Here’s why they occur, along with basic preventative measures that can be taken against them.

 

Airborne diseases

These include colds, coughs and inflammation in the respiratory tract, and can be caused by bacteria, fungi and (especially) viruses.

Although airborne viruses tend to survive better on surfaces when there’s low humidity, tropical countries like India, conversely, appear to have an increased occurrence of colds, coughs and other respiratory tract infections during the monsoon season- when humidity is at its peak.

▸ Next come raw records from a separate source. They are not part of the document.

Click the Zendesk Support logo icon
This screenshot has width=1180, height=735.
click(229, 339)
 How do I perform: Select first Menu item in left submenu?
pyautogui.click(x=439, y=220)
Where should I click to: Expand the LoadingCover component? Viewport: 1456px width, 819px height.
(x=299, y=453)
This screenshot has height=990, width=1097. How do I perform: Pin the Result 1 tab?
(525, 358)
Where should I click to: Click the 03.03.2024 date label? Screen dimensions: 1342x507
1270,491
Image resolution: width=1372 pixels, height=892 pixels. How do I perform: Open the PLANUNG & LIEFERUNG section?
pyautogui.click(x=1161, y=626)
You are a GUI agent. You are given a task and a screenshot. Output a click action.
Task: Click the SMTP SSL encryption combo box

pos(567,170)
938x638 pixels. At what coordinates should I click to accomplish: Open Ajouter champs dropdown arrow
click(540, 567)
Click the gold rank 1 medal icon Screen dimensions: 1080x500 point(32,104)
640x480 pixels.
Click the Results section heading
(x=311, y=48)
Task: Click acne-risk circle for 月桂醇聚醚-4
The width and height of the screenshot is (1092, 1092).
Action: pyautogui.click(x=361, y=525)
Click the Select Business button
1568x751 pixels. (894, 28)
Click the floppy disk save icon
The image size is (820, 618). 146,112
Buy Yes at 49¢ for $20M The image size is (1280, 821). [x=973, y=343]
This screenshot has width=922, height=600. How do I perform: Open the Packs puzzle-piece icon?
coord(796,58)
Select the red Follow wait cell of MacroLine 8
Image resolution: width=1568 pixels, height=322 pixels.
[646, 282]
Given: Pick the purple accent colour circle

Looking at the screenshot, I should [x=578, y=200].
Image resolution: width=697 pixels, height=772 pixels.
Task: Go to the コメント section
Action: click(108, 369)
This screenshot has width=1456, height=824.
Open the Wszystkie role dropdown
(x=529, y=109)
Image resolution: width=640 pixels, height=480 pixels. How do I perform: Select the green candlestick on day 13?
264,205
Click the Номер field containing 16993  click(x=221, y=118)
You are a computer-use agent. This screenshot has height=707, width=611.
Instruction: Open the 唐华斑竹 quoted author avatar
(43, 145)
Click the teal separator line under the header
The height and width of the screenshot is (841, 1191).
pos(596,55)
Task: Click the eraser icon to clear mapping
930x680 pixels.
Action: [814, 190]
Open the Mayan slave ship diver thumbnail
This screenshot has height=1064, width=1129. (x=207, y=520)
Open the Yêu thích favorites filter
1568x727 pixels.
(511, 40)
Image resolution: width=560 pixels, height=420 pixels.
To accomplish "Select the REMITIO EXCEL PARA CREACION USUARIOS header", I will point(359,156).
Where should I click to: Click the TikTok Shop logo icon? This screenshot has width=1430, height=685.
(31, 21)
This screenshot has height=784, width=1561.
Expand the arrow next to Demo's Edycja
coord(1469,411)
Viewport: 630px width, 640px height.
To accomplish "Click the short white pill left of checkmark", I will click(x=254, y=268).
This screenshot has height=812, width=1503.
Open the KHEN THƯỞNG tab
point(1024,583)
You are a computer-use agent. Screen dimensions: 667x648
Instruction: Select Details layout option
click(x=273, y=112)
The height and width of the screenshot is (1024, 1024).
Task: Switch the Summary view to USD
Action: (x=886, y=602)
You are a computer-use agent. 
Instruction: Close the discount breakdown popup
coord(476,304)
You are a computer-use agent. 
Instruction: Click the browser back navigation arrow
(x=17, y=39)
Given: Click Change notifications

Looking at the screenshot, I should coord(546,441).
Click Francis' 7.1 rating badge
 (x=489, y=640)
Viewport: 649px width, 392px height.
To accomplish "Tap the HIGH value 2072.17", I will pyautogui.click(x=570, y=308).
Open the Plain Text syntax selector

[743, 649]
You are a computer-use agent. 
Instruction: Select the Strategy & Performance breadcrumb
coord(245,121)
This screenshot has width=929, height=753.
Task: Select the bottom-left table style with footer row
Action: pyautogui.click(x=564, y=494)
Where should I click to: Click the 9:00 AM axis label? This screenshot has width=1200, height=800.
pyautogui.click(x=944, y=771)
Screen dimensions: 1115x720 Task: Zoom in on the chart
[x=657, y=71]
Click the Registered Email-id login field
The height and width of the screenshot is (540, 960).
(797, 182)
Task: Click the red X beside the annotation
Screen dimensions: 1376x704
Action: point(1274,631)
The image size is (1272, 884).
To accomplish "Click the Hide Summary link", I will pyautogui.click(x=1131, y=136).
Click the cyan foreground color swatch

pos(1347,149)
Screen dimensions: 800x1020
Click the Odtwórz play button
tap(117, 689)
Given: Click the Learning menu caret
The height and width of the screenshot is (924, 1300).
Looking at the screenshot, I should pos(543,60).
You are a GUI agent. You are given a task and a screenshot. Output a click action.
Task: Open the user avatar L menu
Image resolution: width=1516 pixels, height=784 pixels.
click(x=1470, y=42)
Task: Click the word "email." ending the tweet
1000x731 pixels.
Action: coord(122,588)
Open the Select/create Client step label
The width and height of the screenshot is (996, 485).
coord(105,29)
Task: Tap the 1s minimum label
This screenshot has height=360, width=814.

An accepted (and the most likely) explanation for this paradox is that closed spaces have lower relative humidity, which favours the infections. With people spending more time indoors during the rains, the chances of catching and spreading an airborne infection would also increase. Another factor could be the temperature-lowering effect of the monsoon, which may make one more susceptible to infections.

 

Water and food borne diseases

Unlike airborne viruses, microorganisms find it easier to grow on surfaces (and foods) when there’s high humidity in the environment and an abundance of water – both of which are brought on by the monsoon.

Given the nature of rain water to flow almost unrestrainedly, water that contains infectious microorganisms can potentially infect the water we use for washing or cooking food. That’s even true for all sorts of foods or drinks.

Once consumed through these any of these routes, the microorganisms reach our digestive system, causing any variety of infections. This could translate to something as mild as an upset stomach that’s easily resolved in a few days; sometimes, though, one could end up with a severe medical condition like jaundice. Both the hepatitis A and hepatitis E viruses can cause jaundice and, although they are commonly observed in India through the year, these viruses are especially prevalant during the monsoon.

 

Vector borne diseases

‘Vectors’ are carriers that transport infections without getting infected themselves. The most common of these in the Indian context are malaria, dengue and chikungunya.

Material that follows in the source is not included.